I'm not sure where this is going, but it must be the right direction
I’m not sure where this is going, but it must be the right direction

And that’s pretty much what I have done for my next trip. I’m traveling back to Indonesia–I’ve only been to Bali back when I was an expat in China. This time, I’m heading for a place I didn’t know about when I lived in China: Yogyakarta. A destination I have been longing to see for the last three years. I planned to stay there a month almost two years ago, but the budget airline website wouldn’t recognize my credit card to book a flight from Saigon, which is how I ended up in Taipei the first time.

Yes, I am a haphazard travel planner. I’ve mentioned it before. Sometimes it works out for the best–it leaves room for more options. Other times it limits possibilities (seriously, how far of a walk was that in Kyoto?).

This map isn't helping...
This map isn’t helping…

Perhaps on this four-day trip  I have through Yogyakarta and Borobudur I’ll plan more than I have in the past. With limited time and plenty to see and eat, I have to make the most of my stay, though I know I won’t be able to see and do everything I want.

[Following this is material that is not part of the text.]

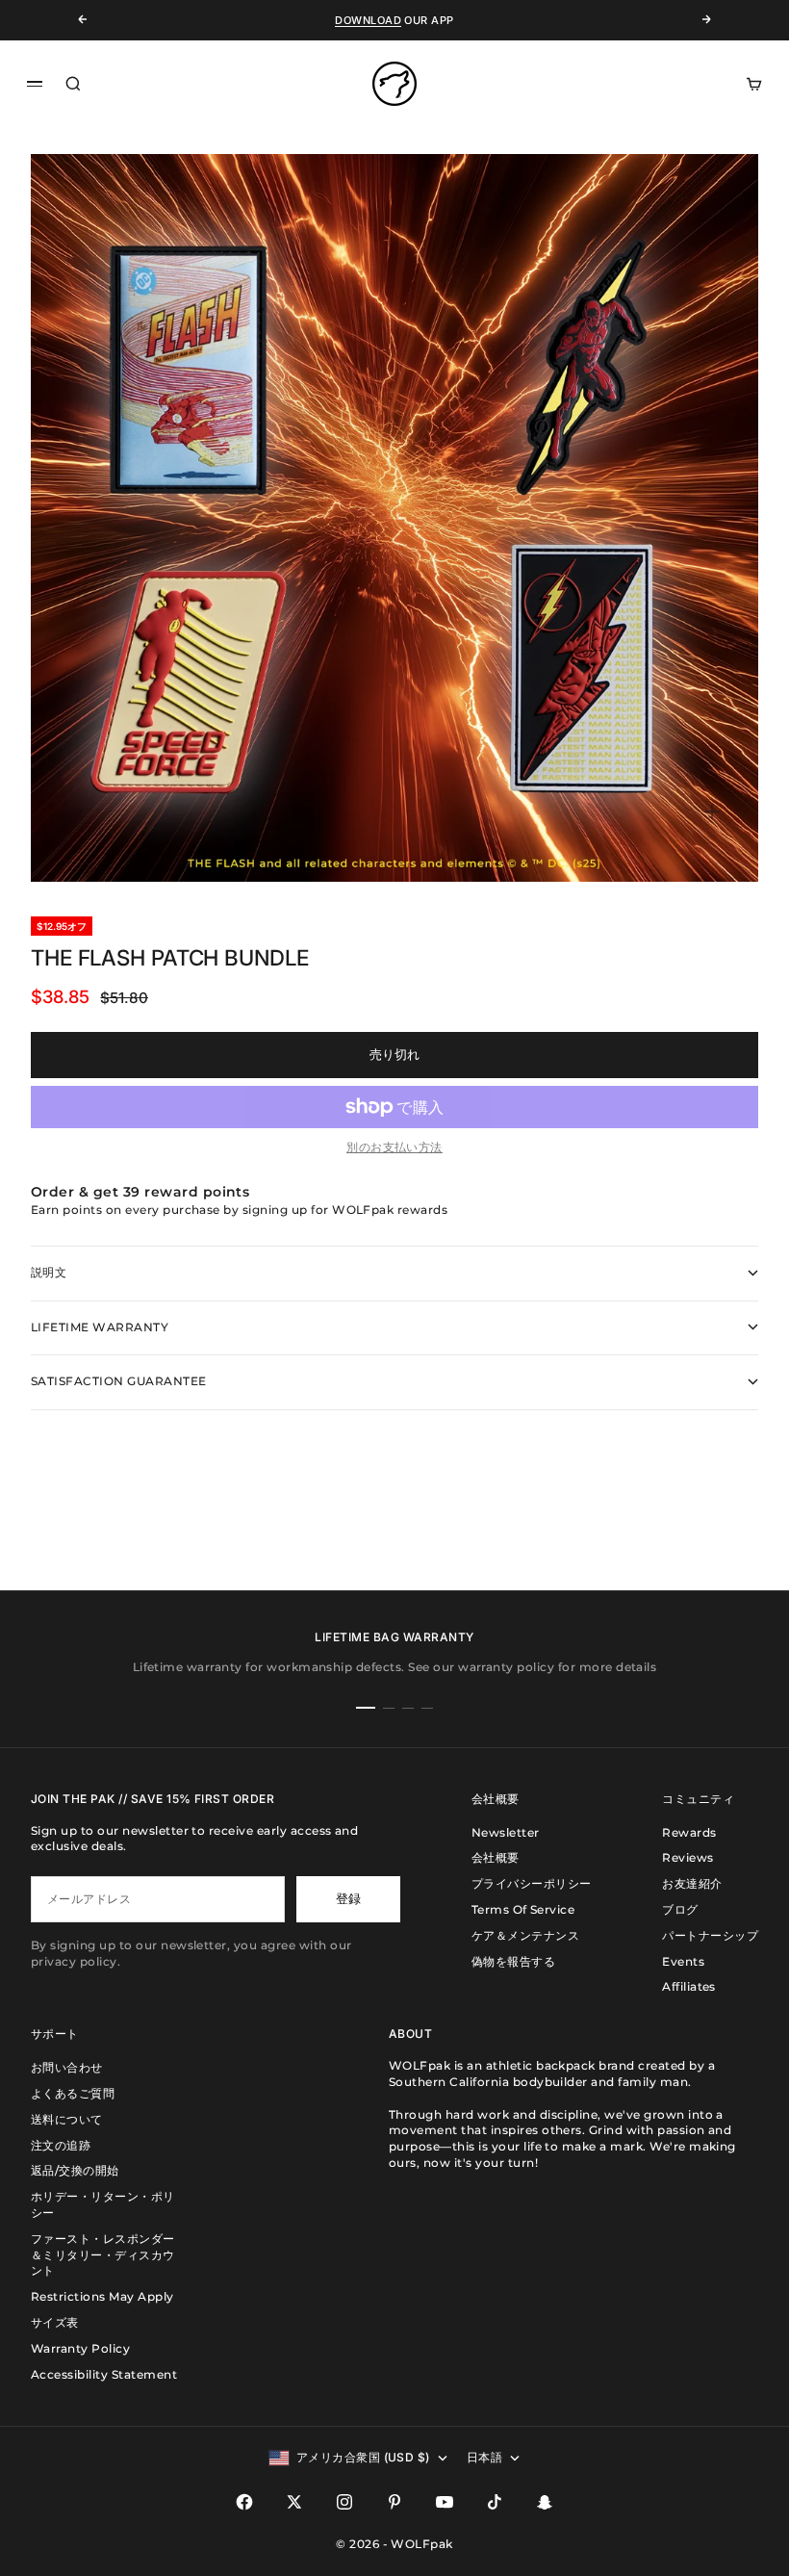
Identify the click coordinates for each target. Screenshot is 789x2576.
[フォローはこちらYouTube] (444, 2502)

Here is my list of things that I have done in the past (and will probably do again) that are generally not good travel-planning habits:
  1. I’ll meet people when I get there and just go along with them (alright, sometimes this works, but not often)
  2. Read the guidebook on the plane and fall asleep instead; save the guidebook for breakfast speed-reading
  3. Book a hotel the day before arrival, and only book it for one night because it’ll be easy enough to find another; then get locked out of the hotel because you were searching for a better one in Hanoi until only 11pm
  4. Just find a hotel in the main tourist area upon arrival…after 10pm
  5. Check out the tour options and prices after arrival
  6. Book a hotel without referencing a map with popular tourist sites for distances (hey, who doesn’t like a three-mile walk through Reykjavik in January?)

What are some of your bad travel-planning habits? Have you broken any of those habits?